Il nuovo Patto di stabilità e crescita, ricorda Elsa Fornero sulla Stampa, obbliga l’Italia a seguire, nei prossimi anni, un percorso di stabile riduzione del debito pubblico. Si tratta di una sorta di vigorosa «camicia di forza» che abbiamo (giustamente) accettato di indossare, nonostante tutti gli stridii del passato. E che inevitabilmente ridimensiona drasticamente i margini di manovra non soltanto della legge di bilancio per il 2026 appena approdata in Parlamento ma anche le prossime.
Il prezzo che paghiamo alla sostenibilità del nostro debito è dunque un’ipoteca sulla crescita futura, ancora condannata allo «zero virgola» (e che sarebbe però una «decrescita», se non ci fossero i prestiti e i finanziamenti gratuiti del Pnrr). Così inquadrata, la manovra per il 2026 è davvero poca cosa.
Poca in quello che aggiunge all’economia: poco più di 18 miliardi di euro (meno dell’uno per cento del Pil, che ammonta a circa 2.200 miliardi); scarsa nell’incisività: la riduzione dell’aliquota Irpef dal 35 al 33%, nello scaglione tra i 28 e i 50 mila euro, sterilizzata per i redditi superiori a 200 mila euro annui, è sì importante ma non compensa la maggiorazione di imposte a carico dei lavoratori dipendenti dovuta all’inflazione, in particolare del 2022-’23.
Ed è poca cosa anche nella lungimiranza, nonostante io forse a causa dei 137 articoli che la compongono, che cercano di dare a tutti qualcosa.
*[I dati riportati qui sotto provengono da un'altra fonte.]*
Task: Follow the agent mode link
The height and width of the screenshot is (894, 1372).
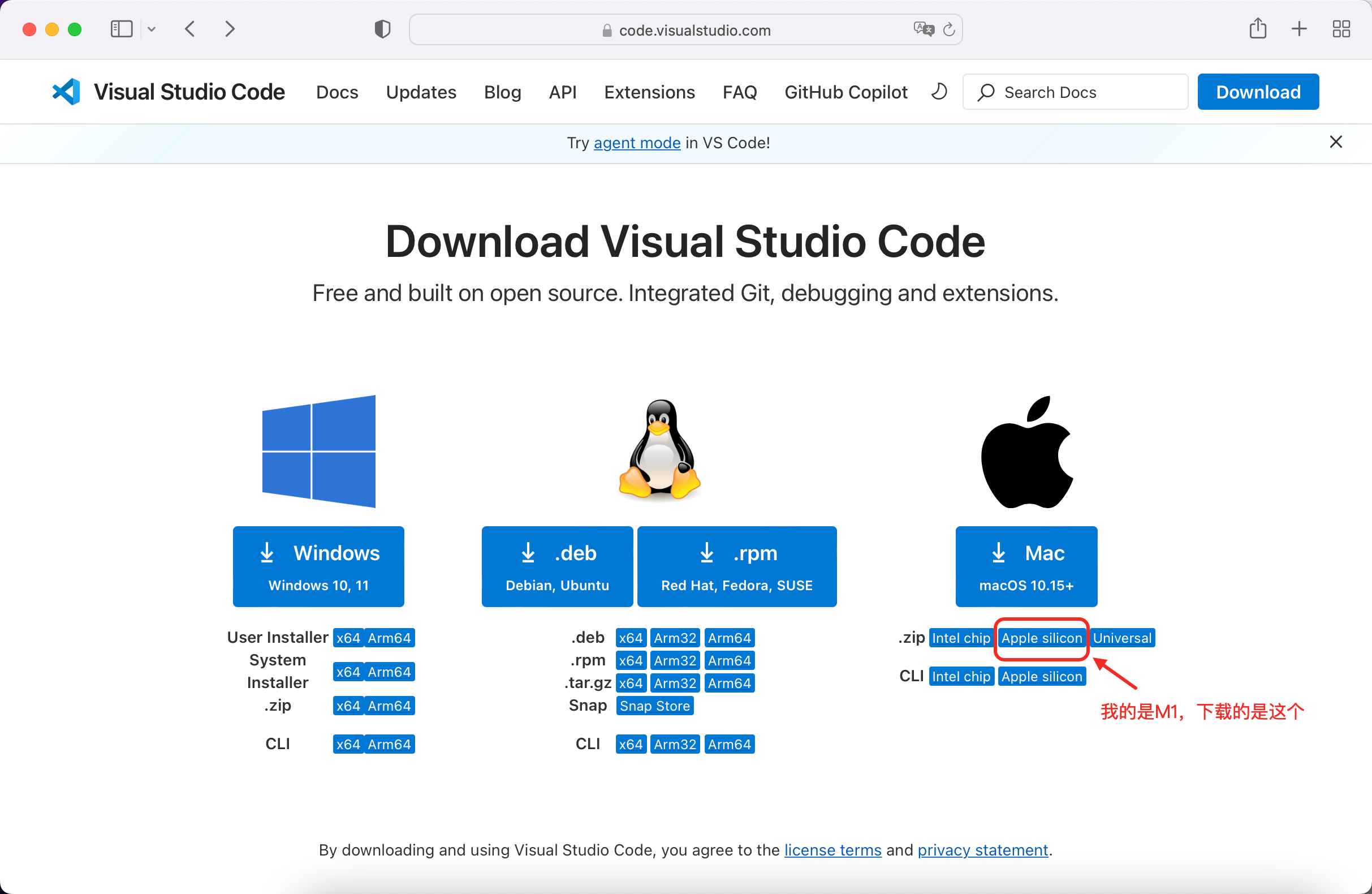Action: [636, 143]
Una manovra inadeguata ad affrontare i problemi strutturali del Paese, a partire dalle conseguenze economiche dell’invecchiamento della popolazione.
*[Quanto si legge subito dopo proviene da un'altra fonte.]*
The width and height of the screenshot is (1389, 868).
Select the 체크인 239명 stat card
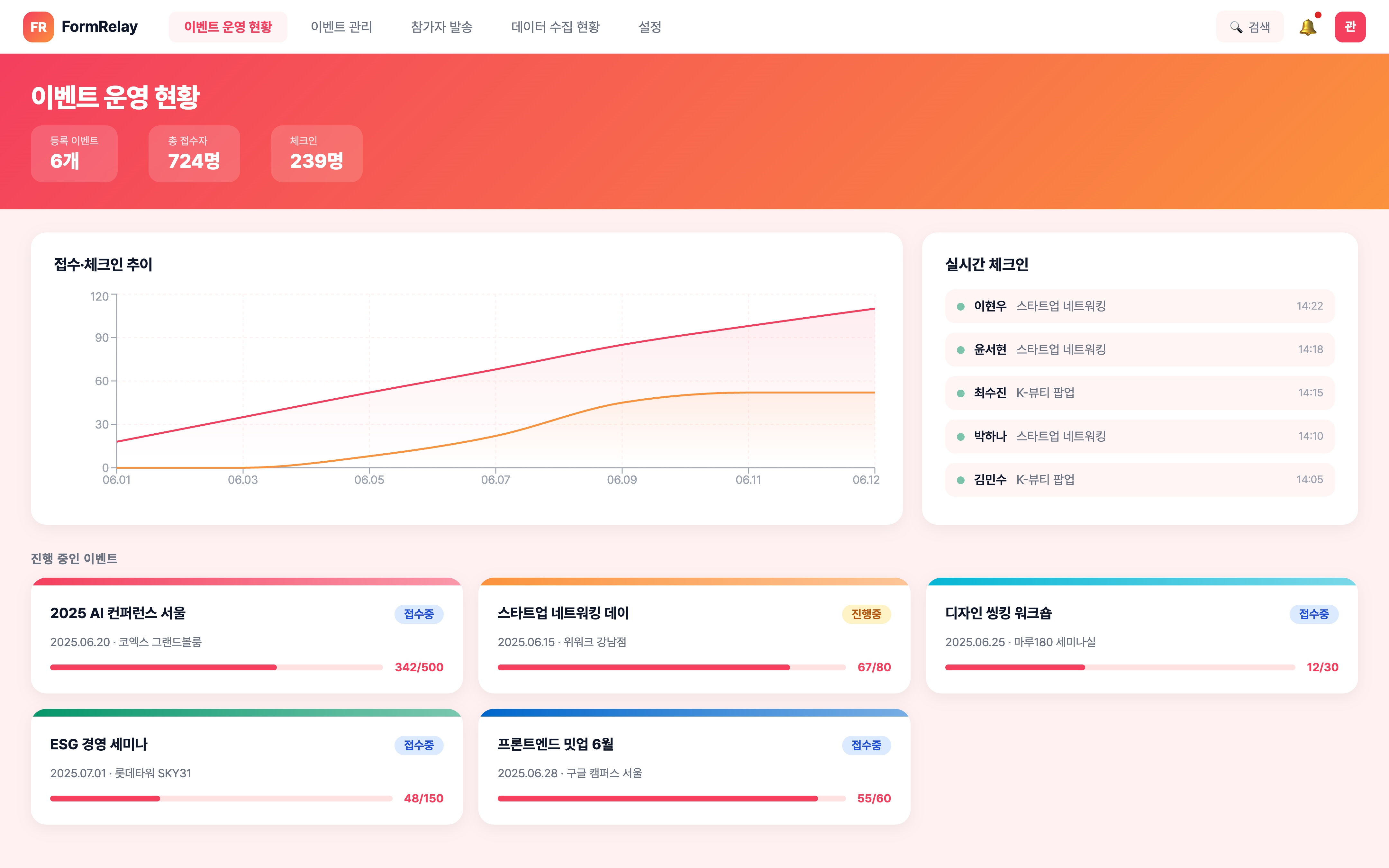pyautogui.click(x=316, y=154)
Ci dobbiamo invece consolare, noi «europeisti austeri», perché abbiamo a cuore le generazioni, con la constatazione che il disavanzo sarà mantenuto al 3 per cento o anche un pochino sotto, permettendo al Paese di uscire dalla procedura di infrazione per debito eccessivo già nel corso del prossimo anno, il che potrà comportare un po’ di allentamento dei vincoli nei prossimi anni.